それでも一緒にいたい13

朝登校するとすぐに山田君に話しかけられた。

「なあ、松木って優斗先輩と付き合っているのか?」
「へ!?」
「いや、最近お前らよく一緒にいるじゃん。それに優斗先輩、松木の部屋に入り浸りみたいだし。それで、優斗先輩のファンの子に恋人かセフレか聞いてくれって言われてな。」
「どっちも違うよ。友達だもん。それにセフレって何だよ!優斗先輩そういうのもうやめたっていってたよ!」

優斗先輩がセフレの件をものすごく気にしていることを知っている僕はつい声を荒げてしまった。
普段大きな声を出すことが無いため周りにいたクラスメイトもこちらを見ている。

「大きな声だしてごめん。でも本当に僕と優斗先輩は普通の友達なんだ。」
「うん、わかった。そういう風に伝えとくな。」

わかってもらえたみたいで良かった。

「でもな。
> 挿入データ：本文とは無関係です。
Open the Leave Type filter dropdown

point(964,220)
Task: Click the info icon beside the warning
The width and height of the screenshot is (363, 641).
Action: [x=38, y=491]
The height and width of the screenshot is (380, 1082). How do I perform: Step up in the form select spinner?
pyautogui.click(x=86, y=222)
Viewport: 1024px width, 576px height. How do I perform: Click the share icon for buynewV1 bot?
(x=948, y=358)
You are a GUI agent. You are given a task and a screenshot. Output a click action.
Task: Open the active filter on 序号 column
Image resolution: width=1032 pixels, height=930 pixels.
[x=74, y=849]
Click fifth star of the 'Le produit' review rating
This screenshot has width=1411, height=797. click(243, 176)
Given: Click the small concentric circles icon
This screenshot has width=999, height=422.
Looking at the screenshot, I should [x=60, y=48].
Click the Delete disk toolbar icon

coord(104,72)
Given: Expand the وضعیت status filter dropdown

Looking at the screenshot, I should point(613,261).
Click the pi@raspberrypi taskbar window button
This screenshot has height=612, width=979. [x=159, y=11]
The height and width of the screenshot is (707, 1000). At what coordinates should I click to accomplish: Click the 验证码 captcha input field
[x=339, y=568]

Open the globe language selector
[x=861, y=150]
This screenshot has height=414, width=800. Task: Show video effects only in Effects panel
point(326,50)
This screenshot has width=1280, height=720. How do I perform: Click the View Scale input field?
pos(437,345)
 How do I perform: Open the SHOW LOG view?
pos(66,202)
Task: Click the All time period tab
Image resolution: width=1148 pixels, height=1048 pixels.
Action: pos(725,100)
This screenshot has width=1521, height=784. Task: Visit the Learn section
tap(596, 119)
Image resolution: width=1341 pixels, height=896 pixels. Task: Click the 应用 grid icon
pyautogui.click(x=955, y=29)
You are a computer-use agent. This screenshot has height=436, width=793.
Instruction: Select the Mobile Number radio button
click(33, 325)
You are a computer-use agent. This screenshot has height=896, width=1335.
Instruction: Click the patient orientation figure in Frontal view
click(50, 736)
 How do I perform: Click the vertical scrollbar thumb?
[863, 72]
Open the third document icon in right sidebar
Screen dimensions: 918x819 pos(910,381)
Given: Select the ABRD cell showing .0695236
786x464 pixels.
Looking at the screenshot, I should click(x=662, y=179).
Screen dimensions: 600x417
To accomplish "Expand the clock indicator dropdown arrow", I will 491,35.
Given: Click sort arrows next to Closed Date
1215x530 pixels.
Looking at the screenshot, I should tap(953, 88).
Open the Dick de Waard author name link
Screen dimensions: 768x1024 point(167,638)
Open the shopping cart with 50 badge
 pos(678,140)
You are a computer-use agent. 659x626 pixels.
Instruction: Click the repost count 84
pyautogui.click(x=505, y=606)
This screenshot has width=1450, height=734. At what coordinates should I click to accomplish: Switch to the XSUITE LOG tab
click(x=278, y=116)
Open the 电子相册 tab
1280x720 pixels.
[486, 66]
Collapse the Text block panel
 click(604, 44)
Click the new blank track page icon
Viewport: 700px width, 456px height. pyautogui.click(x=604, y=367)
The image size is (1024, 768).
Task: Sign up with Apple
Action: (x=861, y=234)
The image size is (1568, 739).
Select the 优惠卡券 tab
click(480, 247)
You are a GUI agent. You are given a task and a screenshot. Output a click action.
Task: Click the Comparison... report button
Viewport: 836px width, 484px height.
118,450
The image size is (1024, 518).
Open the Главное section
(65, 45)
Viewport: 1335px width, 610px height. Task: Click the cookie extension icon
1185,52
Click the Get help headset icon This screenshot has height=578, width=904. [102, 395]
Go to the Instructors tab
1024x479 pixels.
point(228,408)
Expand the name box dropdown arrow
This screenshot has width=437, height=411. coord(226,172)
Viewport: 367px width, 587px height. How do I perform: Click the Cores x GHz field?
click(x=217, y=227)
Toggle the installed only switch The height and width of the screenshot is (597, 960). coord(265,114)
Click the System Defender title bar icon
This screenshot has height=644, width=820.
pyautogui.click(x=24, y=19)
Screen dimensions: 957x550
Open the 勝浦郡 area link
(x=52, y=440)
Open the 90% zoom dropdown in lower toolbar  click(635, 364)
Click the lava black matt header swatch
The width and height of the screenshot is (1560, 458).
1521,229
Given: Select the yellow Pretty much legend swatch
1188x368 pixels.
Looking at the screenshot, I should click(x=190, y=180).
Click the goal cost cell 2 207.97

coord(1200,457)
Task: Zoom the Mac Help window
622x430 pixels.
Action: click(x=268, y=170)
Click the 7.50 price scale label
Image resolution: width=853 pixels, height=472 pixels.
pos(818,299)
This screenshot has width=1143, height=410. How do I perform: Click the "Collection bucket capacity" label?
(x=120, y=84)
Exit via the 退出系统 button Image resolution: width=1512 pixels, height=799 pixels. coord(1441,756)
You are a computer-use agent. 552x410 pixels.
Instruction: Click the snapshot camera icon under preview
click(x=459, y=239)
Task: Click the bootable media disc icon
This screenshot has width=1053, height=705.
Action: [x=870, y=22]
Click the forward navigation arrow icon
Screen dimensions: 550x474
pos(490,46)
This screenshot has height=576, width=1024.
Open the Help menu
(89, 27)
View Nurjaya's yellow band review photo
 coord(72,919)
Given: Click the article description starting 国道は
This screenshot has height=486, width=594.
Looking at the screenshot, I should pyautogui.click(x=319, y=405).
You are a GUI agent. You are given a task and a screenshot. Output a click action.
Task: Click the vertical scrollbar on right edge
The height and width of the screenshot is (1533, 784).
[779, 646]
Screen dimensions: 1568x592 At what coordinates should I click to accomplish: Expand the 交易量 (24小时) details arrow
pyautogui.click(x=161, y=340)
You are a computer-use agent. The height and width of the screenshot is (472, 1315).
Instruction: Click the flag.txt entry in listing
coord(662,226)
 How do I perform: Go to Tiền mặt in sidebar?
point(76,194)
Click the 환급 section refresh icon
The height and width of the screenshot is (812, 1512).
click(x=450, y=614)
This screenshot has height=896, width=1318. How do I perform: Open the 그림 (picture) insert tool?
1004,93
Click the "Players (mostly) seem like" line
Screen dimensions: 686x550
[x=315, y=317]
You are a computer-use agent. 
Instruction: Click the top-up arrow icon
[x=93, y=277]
周り…少なくとも優斗先輩のファンはそういう風には思っていないぞ。余計なお世話かも知れないが気をつけろよ。」
「うん、ありがとう。」

うちの学校はBLの世界のように親衛隊がいてリンチをするというようなことはさすがに無い。
楓からBL小説を押し付けられて読んだときにびっくりした。さすがに男はああいうことはしないと信じたい。
だけど、所謂ファンというかシンパは存在する。
自分のファンの人間が他の人に取られる状況は気に入らないというのは当然の心理だと思う。とはいえやることは悪口を言う程度なので気にしなければすむ。
でも友達ぐらい自由に作っていいと思う。

そもそも、僕と優斗先輩が噂になっていたなんて知らなかった。
昨日の楓の言動もその噂からきているのかな。
優斗先輩も色々言われているのかな?
迷惑かけてないと良いけど。
そうだ、メールしておこう。
とりあえず、噂になっているみたいですね、ということと否定しておきました、迷惑かけてないと良いんですが、ということを送ってみた。

優斗先輩からすぐに返事が返ってきたけど大丈夫とのことだった。
本当に大丈夫なのかな?僕が心配性なだけかな。